[[ SOURCE EXTRACT open ]]
The OECD economies and labour markets have bounced back strongly from the COVID‑19 pandemic, but Russia’s unprovoked, unjustified, and illegal war of aggression against Ukraine is clouding the horizon. The war is first and foremost a human tragedy, causing the loss of innocent lives and the largest humanitarian refugee crisis since World War II. Several million Ukrainians – mostly women and children – have fled their country in search of refuge in other European countries and beyond. The conflict also risks sparking an economic and social crisis, adding significant uncertainty to the global outlook. The OECD has revised its GDP projections in June to 3.0% for 2022 (down from 4.5% in the December 2021 projections). Besides, sustained inflation is projected to erode real household incomes.
So far, labour markets remain tight in most OECD countries. The latest statistics suggest that the OECD unemployment rate is 0.4 percentage points below the level of February 2020 on average, a level that was already the lowest since the global financial crisis. And since the crisis trough of April 2020, OECD countries have created about 66 million jobs, 9 million more than those destroyed in a few months at the onset of the pandemic in 2020.
These aggregate figures hide significant differences across countries and groups, however. In a number of countries, labour force participation and employment rates are still below pre‑crisis levels. Moreover, employment is growing more strongly in high-pay service industries, while it remains below pre‑pandemic levels in many low-pay, contact-intensive industries.
Across the OECD, companies are confronted with unprecedented labour shortages. For example, in the European Union, almost three in ten firms in both manufacturing and services reported production constraints in the second quarter of 2022 because of lack of labour: an unprecedented level since the start of this type of data collection. Even more impressive, in the United States, in July 2022, employers posted more than 11 million job vacancies for a pool of less than 6 million unemployed. And in almost all countries for which vacancy data are available, this ratio is on the rise.
Tight labour market conditions are creating wage pressures in some countries. In the United States and the United Kingdom annual growth of nominal wages was almost 5% in the first quarter of 2022, and around 3% in Canada. Wage growth is also picking up in the Euro area: the wage agreements that have been concluded by social partners in the first quarter of 2022 increased by 3% compared to the same quarter of 2021.
Nominal wages are nonetheless growing less than inflation and are projected to continue to do so. Inflation increased substantially at the end of 2021 as a result of supply chain disruptions. Russia’s invasion of Ukraine is adding strong inflationary pressures. Despite sustained employment growth and widespread labour shortages, real household disposable income was already declining in the last quarter of 2021 and in many countries that decline is continuing in 2022, due to wage growth not keeping pace with inflation.
[[ SOURCE EXTRACT closed ]]
[[ INFORMATION SHOWN open ]]
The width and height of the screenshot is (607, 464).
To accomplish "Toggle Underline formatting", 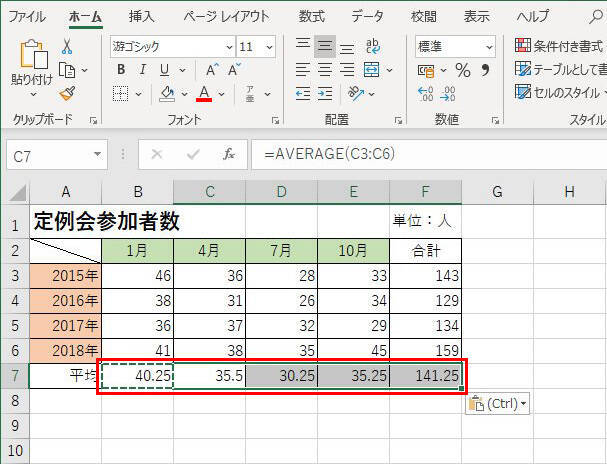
[[ INFORMATION SHOWN closed ]]
> **TASKS**
**1.** In the passage on OECD labor markets, roughly how many jobs have OECD countries created since the crisis trough of April 2020?
**2.** Transcribe the part of the passage on OECD labor markets starting at "Tight labour market" and ending at "quarter of 2021.".
Answer from the passage on OECD labor markets alone, not from the listing.

> **SOLUTIONS TO THE TASKS**
**1.** About 66 million jobs.

**2.**
Tight labour market conditions are creating wage pressures in some countries. In the United States and the United Kingdom annual growth of nominal wages was almost 5% in the first quarter of 2022, and around 3% in Canada. Wage growth is also picking up in the Euro area: the wage agreements that have been concluded by social partners in the first quarter of 2022 increased by 3% compared to the same quarter of 2021.